──────── EXERCISE DATA
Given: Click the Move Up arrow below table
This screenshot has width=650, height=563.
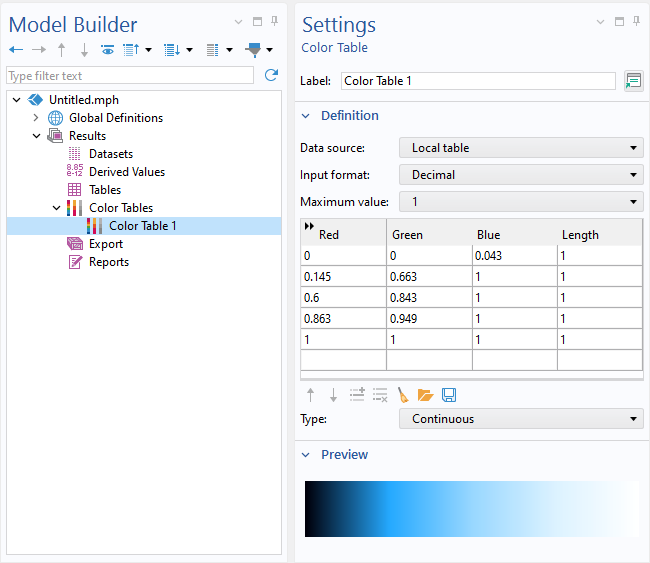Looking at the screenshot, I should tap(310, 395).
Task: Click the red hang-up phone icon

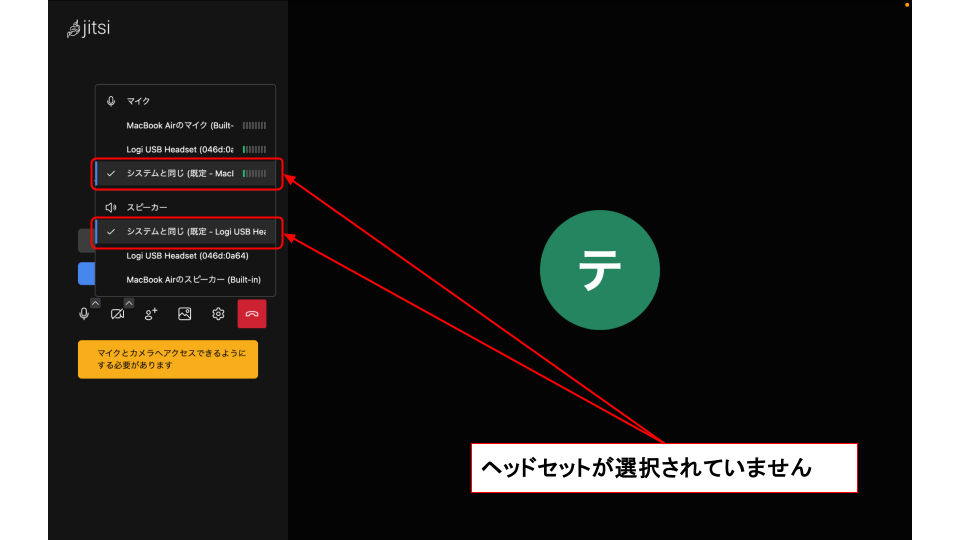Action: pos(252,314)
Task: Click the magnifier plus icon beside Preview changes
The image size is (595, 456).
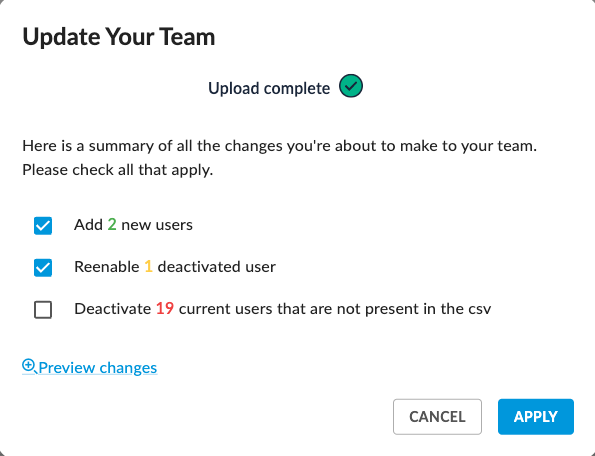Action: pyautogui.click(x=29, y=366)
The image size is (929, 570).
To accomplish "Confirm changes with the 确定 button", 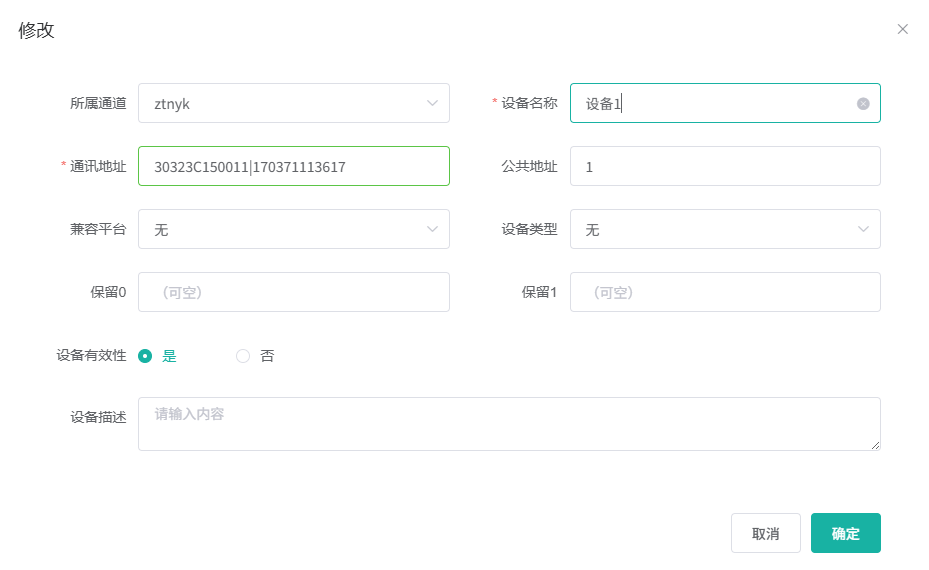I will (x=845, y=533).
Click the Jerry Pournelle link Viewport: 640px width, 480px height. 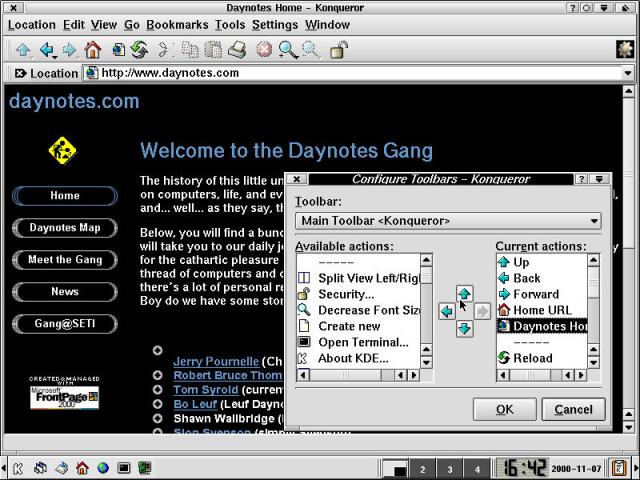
────────────────
* PROMPT: Output as a JSON list of strings the entries running from the line containing "Task: Click the red hang-up phone icon" through the line containing "Action: pyautogui.click(x=29, y=366)", both included, with one string per line and blank lines omitted. Leave the pictures out of the answer.

* SOLUTION:
[
  "Task: Click the red hang-up phone icon",
  "Action: pos(252,314)",
  "Task: Click the magnifier plus icon beside Preview changes",
  "The image size is (595, 456).",
  "Action: pyautogui.click(x=29, y=366)"
]